Погожим майским днём команда Акимова собралась в полном составе в его квартире, чтобы отметить шестидесятилетие своего лидера. Настроение у всех было праздничное, хотя официальные майские праздники уже отгремели. Но предвыборная кампания подходила к концу, и акимовцы уже ощущали вкус победы. Как в песне, которая совсем недавно звенела со всех динамиков: «Ещё немного, ещё чуть-чуть…»
Не хотелось думать, что «последний бой – он трудный самый». Этих «боёв» за прошедшие несколько месяцев хватило с лихвой, хотя «война» поначалу казалась проигранной. Акимов не поднимался выше третьего места из пяти. Но выборы по округу, по которому баллотировался Марат Георгиевич, были признаны недействительными – никто не набрал большинства голосов. Объявили повторные выборы. Тогда почтенные доктора наук и молодые «мэнээсы» выдвинули Акимова по второму разу.
Второй круг пошёл удачнее. Марат Георгиевич за это время научился общаться с избирателями не как с докторами наук и «мэнээсами», а как с обычными людьми. Марк Холодов сочинил имидж кандидата и велел всей команде строго его придерживаться. Но с ним никто не спорил, все были согласны рассказывать про Акимова, как про борца за справедливость с затхлой советской бюрократией. А Герц придумал листовки «с разделяющейся боеголовкой». Дело в том, что по закону можно было выпустить лишь ограниченное количество печатной агитации. Тогда Саша предложил выпускать их сдвоенными. На одной стороне – Акимов в окружении нескольких учёных и писателей, призывающих голосовать именно за этого кандидата. На другой – портрет одного Акимова и краткая его биография, написанная геологом Наумом Борисевичем в полном соответствии с составленным Холодовым имиджем.

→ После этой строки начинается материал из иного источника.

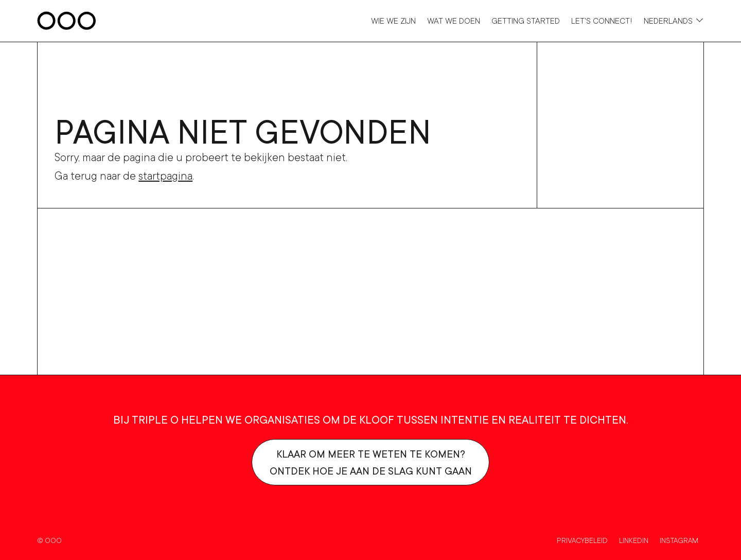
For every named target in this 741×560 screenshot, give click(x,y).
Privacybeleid (582, 540)
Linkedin (633, 540)
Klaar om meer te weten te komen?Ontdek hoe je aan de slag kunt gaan (370, 462)
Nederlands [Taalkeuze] (668, 21)
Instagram (679, 540)
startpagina (165, 176)
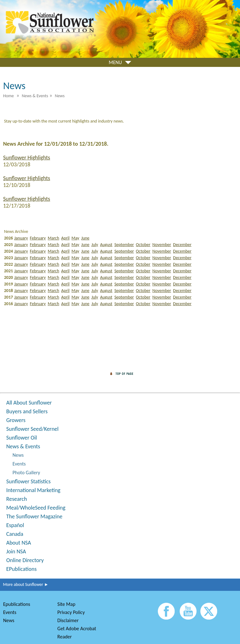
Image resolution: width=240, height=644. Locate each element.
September (124, 244)
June (85, 238)
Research (17, 499)
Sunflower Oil (22, 438)
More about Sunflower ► (24, 584)
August (106, 244)
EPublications (21, 569)
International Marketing (33, 490)
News (18, 455)
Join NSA (16, 551)
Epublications (17, 604)
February (38, 238)
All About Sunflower (29, 403)
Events (19, 464)
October (143, 244)
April (65, 238)
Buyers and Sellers (27, 411)
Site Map (67, 604)
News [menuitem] (59, 96)
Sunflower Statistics (28, 481)
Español (15, 525)
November (162, 244)
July (94, 244)
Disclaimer (68, 620)
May (75, 238)
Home (8, 96)
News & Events (23, 446)
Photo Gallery (26, 472)
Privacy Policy (71, 612)
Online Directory (25, 560)
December (182, 244)
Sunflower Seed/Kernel (32, 429)
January (21, 238)
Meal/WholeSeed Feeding (36, 508)
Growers (16, 420)
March (53, 238)
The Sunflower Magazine (34, 516)
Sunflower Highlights (27, 158)
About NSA (18, 543)
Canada (15, 534)
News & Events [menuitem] (35, 96)
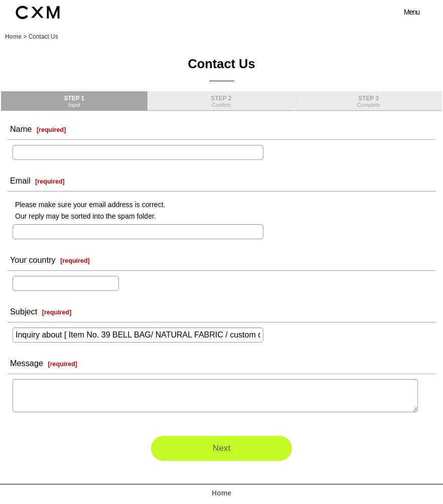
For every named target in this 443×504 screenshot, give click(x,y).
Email (20, 181)
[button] (406, 12)
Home (221, 493)
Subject (24, 311)
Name (21, 129)
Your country (33, 260)
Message (27, 363)
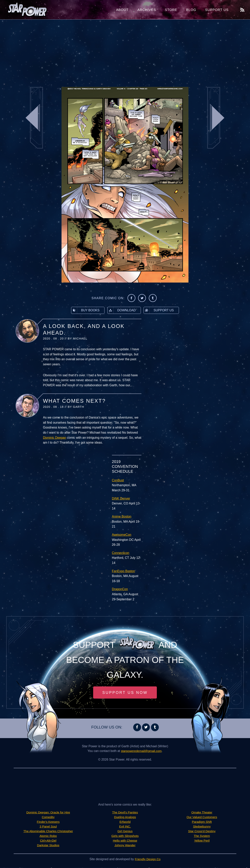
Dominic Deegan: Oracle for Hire (48, 813)
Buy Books (85, 310)
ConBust (118, 480)
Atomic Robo (48, 836)
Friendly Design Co (147, 860)
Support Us (217, 10)
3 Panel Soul (48, 827)
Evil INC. (125, 827)
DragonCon (120, 589)
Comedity (48, 817)
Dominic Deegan (55, 438)
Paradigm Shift (202, 822)
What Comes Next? (74, 401)
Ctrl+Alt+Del (48, 841)
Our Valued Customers (202, 817)
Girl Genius (125, 832)
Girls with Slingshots (125, 836)
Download (121, 310)
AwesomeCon (121, 535)
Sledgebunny (202, 827)
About (122, 10)
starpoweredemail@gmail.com (141, 751)
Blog (191, 10)
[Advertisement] (125, 51)
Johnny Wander (125, 845)
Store (171, 10)
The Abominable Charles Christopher (48, 832)
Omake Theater (202, 813)
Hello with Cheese (125, 841)
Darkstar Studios (48, 845)
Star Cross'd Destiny (202, 832)
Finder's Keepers (48, 822)
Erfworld (125, 822)
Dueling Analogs (125, 817)
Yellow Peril (202, 841)
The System (202, 836)
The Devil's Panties (125, 813)
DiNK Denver (121, 498)
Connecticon (120, 553)
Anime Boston (122, 517)
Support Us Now (125, 692)
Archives (146, 10)
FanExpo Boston (123, 571)
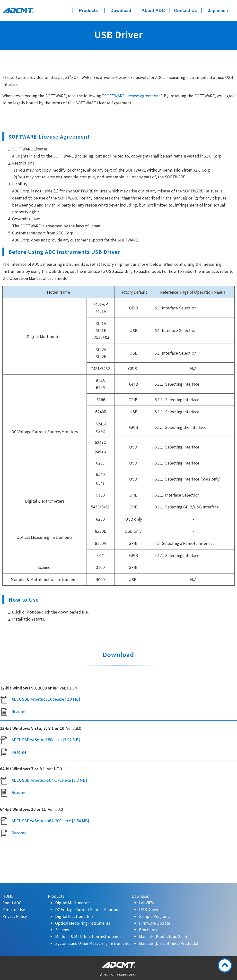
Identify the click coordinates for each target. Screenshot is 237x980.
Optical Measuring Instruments (83, 923)
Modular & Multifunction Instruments (88, 936)
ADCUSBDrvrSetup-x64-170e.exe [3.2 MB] (49, 780)
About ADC (12, 902)
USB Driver (149, 909)
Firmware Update (155, 923)
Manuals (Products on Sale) (163, 936)
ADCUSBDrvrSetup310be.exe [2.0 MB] (46, 699)
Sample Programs (155, 916)
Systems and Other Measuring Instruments (93, 943)
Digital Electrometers (74, 916)
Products (56, 896)
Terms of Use (14, 909)
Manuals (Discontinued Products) (169, 943)
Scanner (62, 929)
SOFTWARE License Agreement (132, 95)
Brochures (148, 929)
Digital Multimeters (73, 902)
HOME (8, 896)
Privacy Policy (14, 916)
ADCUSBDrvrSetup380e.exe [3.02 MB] (46, 739)
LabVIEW (147, 902)
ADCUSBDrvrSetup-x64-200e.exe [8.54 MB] (50, 821)
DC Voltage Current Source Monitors (87, 909)
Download (141, 896)
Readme (19, 711)
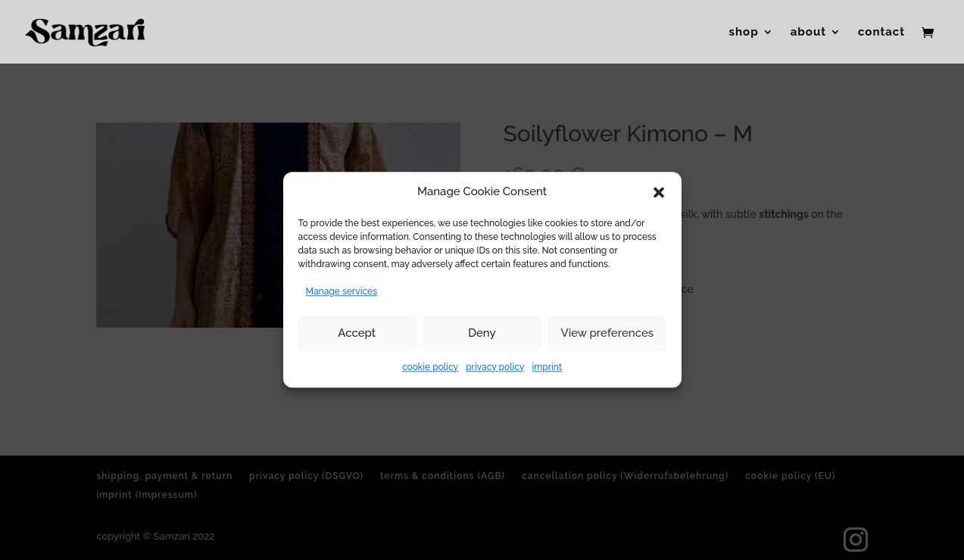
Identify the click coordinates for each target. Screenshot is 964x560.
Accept (357, 333)
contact (881, 33)
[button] (659, 192)
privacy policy (494, 367)
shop (744, 33)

Марат Георгиевич уверенно набирал очки, и его команда позволила себе на один день расслабиться за круглым обшарпанным столом тридцатилетней давности. Ели варёную без мундира картошку с квашеной капустой и чокались стаканами с сухим белым вином. Ничего лучшего продуктовые магазины в эпоху, когда правда лилась в изобилии, а полки были девственно чисты, предложить не могли.
Недостаток вкусной пищи заменяли воспоминания.
– Марк, а ты помнишь, как мы вешали листовки по улице Ленина, а сверху, с балкона, одна тётка спросила: «Вы никак за Акимова агитируете?», – говорил изрядно повеселевший Герц.
– Саша, таких дамочек было много, всех упомнишь, – отмахнулся было Холодов.
– Да нет, она, узнав, что мы за Акимова, громко так на всю улицу крикнула: «И правильно! И пусть он пьёт кровь…»
– Вспомнил! Я тогда пришёл в ужас: Акимов-вампир в моём имиджевом портрете не значился.
– Да-да, конечно. Но она закончила так: «…и пусть он пьёт кровь из проклятых бюрократов».
Все за столом засмеялись и поискали глазами самого Марата Георгиевича, чтобы увидеть его реакцию на этот забавный эпизод. Только его в комнате не было. Казалось, он растворился среди книжных полок, которыми вся комната была заставлена по периметру.
Однако вскоре он «проявился» с телефоном в руке, шнур от которого тянулся откуда-то из коридора.
– Тут звонят из московского «Мемориала», спрашивают, кого бы нам послать на подмогу, – пояснил Марат Георгиевич. – Вот если, например, журналист Щекочихин приедет, мы сможем с ним встречу организовать.
Юрий Щекочихин, редактор отдела расследований «Литературной газеты», недавно опубликовал сенсационную статью «Лев прыгнул», где впервые заявил о существовании советской мафии.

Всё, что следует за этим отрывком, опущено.